-------- INPUT DATA --------

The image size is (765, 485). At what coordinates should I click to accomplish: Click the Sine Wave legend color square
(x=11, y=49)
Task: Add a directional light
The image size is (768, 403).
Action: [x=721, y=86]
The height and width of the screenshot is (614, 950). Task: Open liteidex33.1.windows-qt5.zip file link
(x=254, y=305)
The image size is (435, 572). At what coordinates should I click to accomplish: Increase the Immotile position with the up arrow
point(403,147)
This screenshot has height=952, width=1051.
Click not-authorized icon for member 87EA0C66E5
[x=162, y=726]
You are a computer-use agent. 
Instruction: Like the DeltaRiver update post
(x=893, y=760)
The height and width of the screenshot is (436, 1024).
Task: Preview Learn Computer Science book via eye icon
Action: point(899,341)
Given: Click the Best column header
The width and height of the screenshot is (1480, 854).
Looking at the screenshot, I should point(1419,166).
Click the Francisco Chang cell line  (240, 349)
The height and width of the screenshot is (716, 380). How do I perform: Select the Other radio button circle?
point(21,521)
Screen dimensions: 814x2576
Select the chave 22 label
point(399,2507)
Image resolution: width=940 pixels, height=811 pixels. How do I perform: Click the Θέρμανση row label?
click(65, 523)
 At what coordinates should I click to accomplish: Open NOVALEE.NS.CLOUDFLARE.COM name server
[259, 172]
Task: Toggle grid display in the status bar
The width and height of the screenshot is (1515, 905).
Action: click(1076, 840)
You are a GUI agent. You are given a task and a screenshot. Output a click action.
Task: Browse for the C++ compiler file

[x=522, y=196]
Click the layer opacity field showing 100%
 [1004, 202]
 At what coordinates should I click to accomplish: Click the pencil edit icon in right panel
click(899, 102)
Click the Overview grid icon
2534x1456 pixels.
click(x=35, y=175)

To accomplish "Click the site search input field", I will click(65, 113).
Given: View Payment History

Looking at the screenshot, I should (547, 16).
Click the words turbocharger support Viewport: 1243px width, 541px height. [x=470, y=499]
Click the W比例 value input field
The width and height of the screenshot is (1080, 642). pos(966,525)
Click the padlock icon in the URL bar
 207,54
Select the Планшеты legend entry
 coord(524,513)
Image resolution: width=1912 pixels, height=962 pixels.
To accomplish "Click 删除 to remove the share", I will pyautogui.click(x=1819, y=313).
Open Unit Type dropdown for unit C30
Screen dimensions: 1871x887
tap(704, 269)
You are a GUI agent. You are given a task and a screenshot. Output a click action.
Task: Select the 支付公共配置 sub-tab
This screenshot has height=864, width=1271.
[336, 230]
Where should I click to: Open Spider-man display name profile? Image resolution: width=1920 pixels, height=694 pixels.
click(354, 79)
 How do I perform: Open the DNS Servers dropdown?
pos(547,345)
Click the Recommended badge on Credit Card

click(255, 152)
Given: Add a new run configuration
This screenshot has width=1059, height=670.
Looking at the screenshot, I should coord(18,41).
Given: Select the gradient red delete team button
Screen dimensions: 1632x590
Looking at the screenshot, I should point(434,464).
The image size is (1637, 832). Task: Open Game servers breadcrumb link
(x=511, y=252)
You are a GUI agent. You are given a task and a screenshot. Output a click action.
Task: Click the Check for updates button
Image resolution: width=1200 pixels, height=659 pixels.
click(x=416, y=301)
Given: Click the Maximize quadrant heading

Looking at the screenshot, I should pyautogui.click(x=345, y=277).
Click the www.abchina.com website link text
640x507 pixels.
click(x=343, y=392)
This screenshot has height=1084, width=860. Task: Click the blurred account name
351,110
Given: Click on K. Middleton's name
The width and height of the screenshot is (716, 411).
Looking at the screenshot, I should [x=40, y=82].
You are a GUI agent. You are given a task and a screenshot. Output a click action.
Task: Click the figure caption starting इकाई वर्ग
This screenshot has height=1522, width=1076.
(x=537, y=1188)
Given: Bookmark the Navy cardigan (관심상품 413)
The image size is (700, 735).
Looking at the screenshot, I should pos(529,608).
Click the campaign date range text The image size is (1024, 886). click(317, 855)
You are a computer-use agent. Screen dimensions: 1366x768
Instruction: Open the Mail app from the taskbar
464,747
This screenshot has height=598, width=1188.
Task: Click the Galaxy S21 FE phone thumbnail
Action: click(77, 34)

--------

■ **WHAT THIS TASK INVOLVES**
Where a line of the listing includes the word "text", add it to the tally, and give the final number and nothing more.

■ **RESPONSE AREA**
2